De mantener la esperanza habla la Iglesia Católica, una de las garantes de los acercamientos entre el Gobierno nacional y el Comité de Paro, cuyos representantes han exigido garantías para el ejercicio de la protesta social en el país. Sin el cese de la violencia, advierten, no será posible avanzar. Tienen toda la razón. No hay justificación alguna para el asesinato de jóvenes manifestantes a manos de integrantes de la fuerza pública ni para la represión armada contra la pacífica y legítima expresión ciudadana, como tampoco es razonable –bajo ninguna circunstancia– exculpar el accionar violento de quienes atacan a policías, incendian instalaciones oficiales o adelantan bloqueos en vías impidiendo el paso de alimentos, insumos médicos, combustibles y otros elementos esenciales para la vida de los habitantes de los territorios. Detener esta suma de hechos que transgreden la normatividad jurídica también es prioritario.

Sin duda se necesita esperanza, y mucha, así como liderazgo, confianza, voluntad y respeto, para encontrar puntos en común que permitan superar la desazón de esta sin salida que ofrece un panorama bastante sombrío para los colombianos afectados en su movilidad o en su derecho al trabajo que reclaman de sus gobernantes, de la oposición y de los actores sociales del país unidad y grandeza para construir caminos de entendimiento que faciliten la salida de la actual encrucijada. Cada día que pasa, la situación es más grave, no solo por la espiral de violencia que parece devorarlo todo, sino por el debilitamiento de la gobernabilidad y la profundización de la crisis institucional en regiones sacudidas por una histórica conflictividad social.

▸ Consigna: En el texto proporcionado, cambie "encrucijada" por "coyuntura" y reproduzca el tramo que va desde "Sin duda se" hasta "histórica conflictividad social.", ambos inclusive.

▸ Datos registrados:
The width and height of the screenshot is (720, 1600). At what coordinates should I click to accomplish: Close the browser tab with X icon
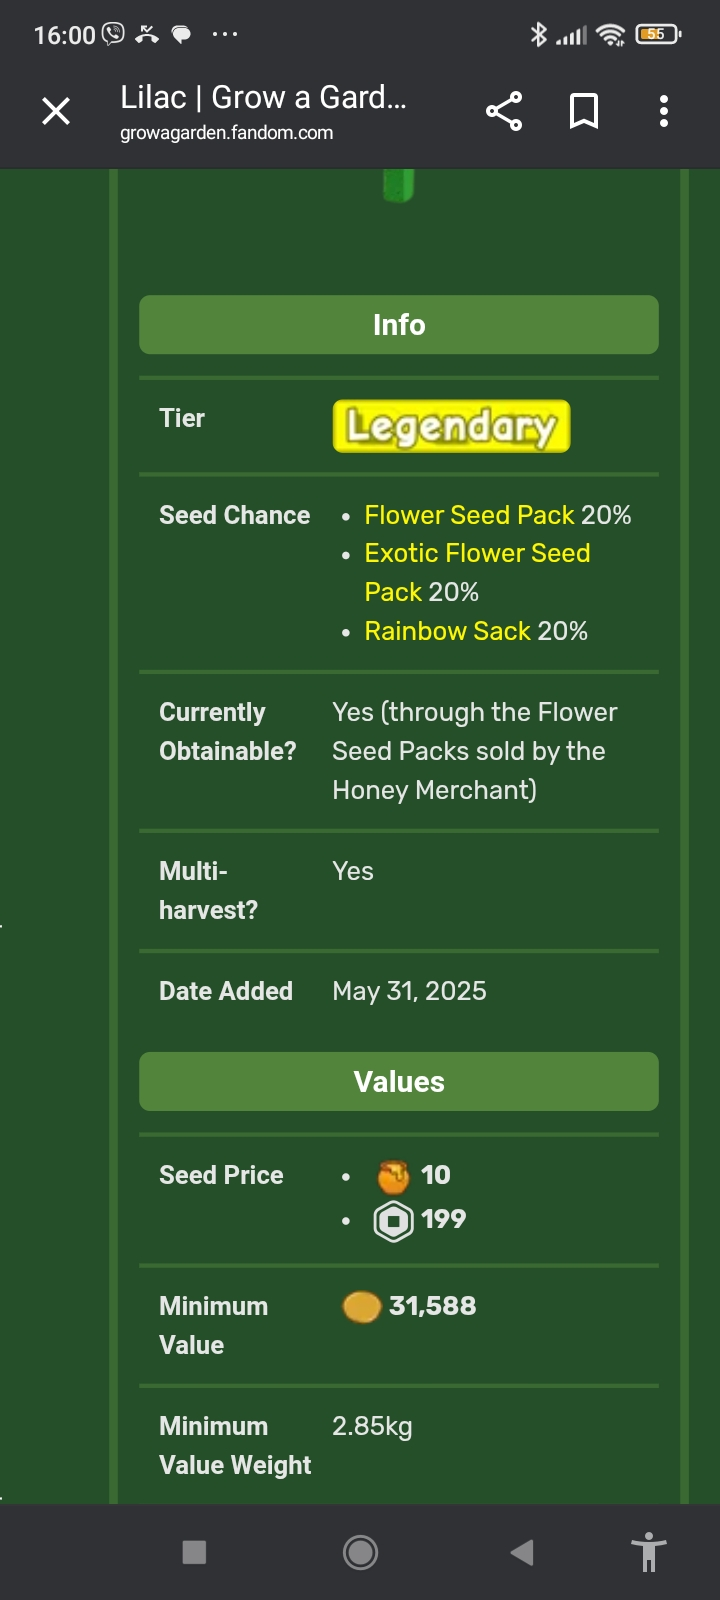pyautogui.click(x=56, y=111)
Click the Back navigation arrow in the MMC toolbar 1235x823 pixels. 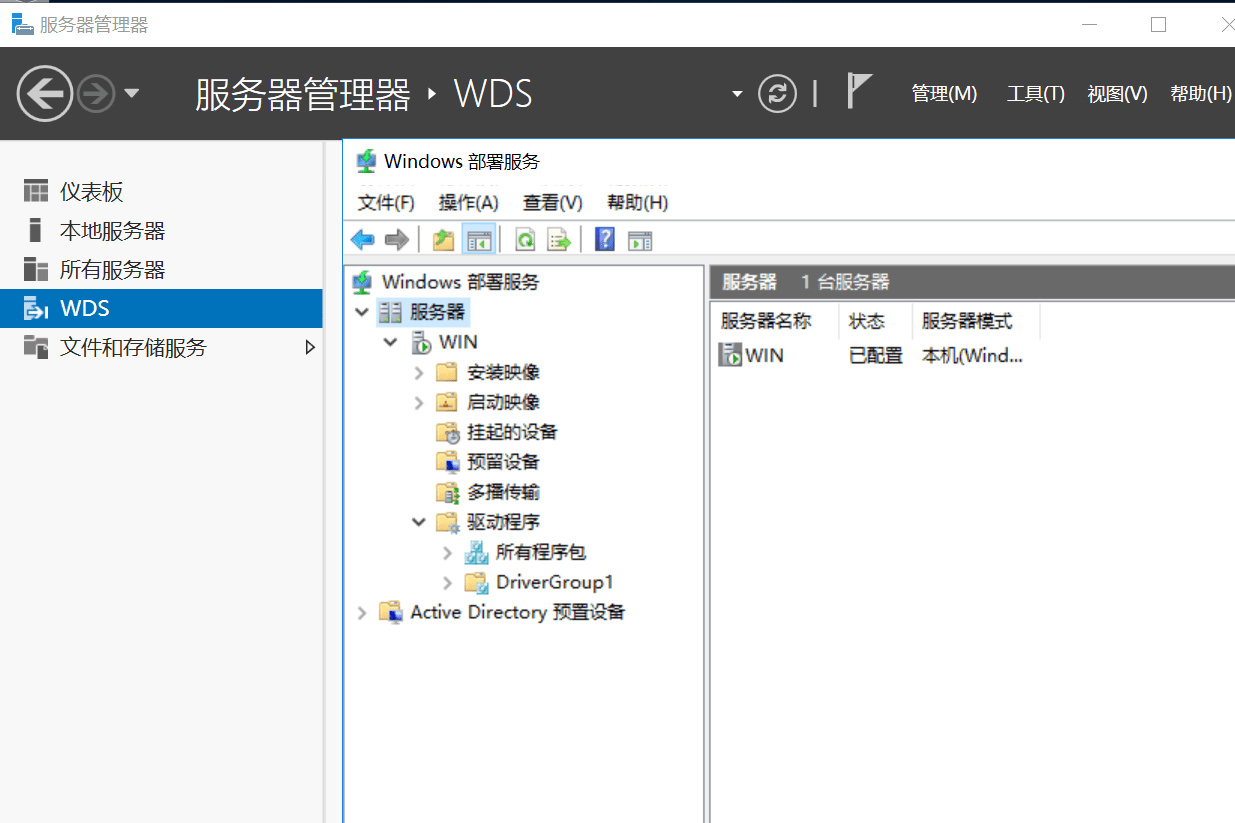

▸ Respuesta:
Sin duda se necesita esperanza, y mucha, así como liderazgo, confianza, voluntad y respeto, para encontrar puntos en común que permitan superar la desazón de esta sin salida que ofrece un panorama bastante sombrío para los colombianos afectados en su movilidad o en su derecho al trabajo que reclaman de sus gobernantes, de la oposición y de los actores sociales del país unidad y grandeza para construir caminos de entendimiento que faciliten la salida de la actual coyuntura. Cada día que pasa, la situación es más grave, no solo por la espiral de violencia que parece devorarlo todo, sino por el debilitamiento de la gobernabilidad y la profundización de la crisis institucional en regiones sacudidas por una histórica conflictividad social.